- [Task]:
Only the words of the entries are wanted, repeated exactly and without images.

Stored records

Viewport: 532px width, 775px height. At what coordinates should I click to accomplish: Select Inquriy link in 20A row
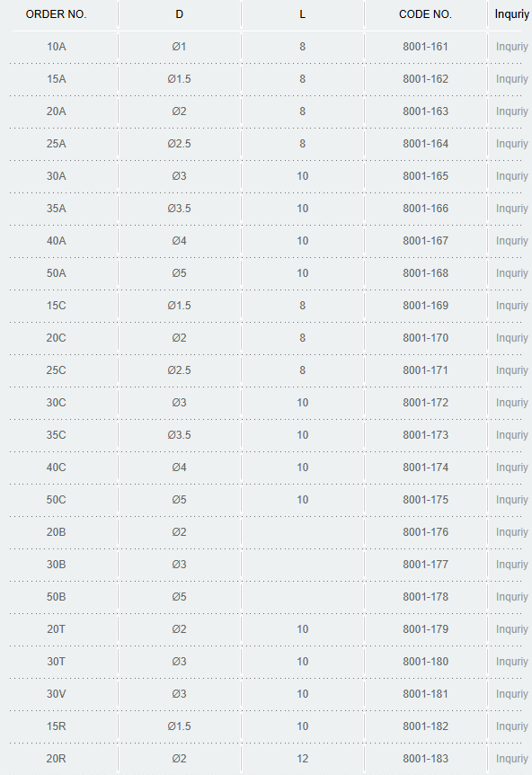[x=511, y=111]
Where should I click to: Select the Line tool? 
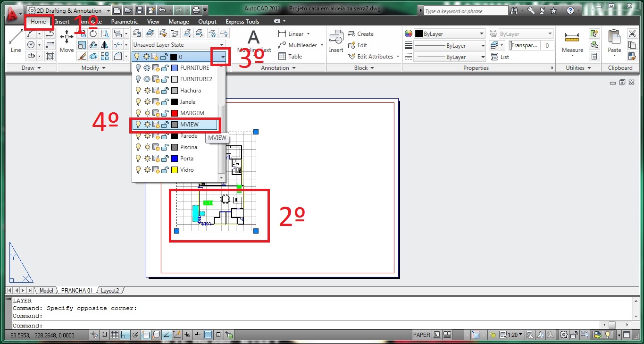click(x=15, y=40)
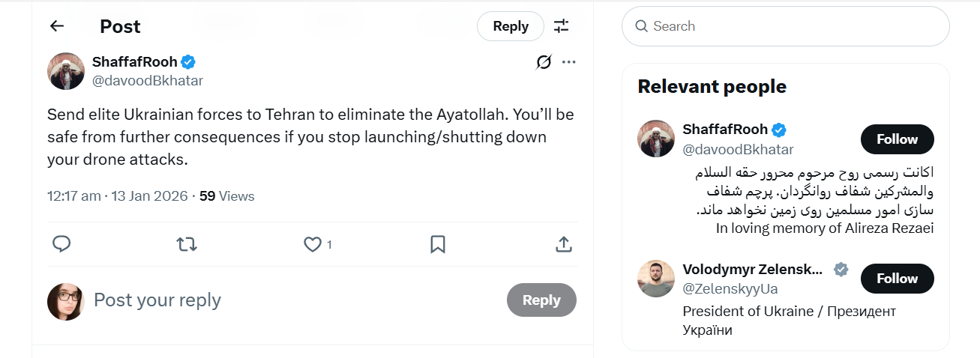Follow ShaffafRooh in Relevant people
Viewport: 980px width, 358px height.
click(x=897, y=139)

- [Output of the task]:
Viewport: 532px width, 775px height. At what coordinates should I click to accomplish: Select Inquriy link in 20A row
[x=511, y=111]
Where should I click to: Select the Line tool? 
click(x=15, y=40)
Follow ShaffafRooh in Relevant people
Viewport: 980px width, 358px height.
click(x=897, y=139)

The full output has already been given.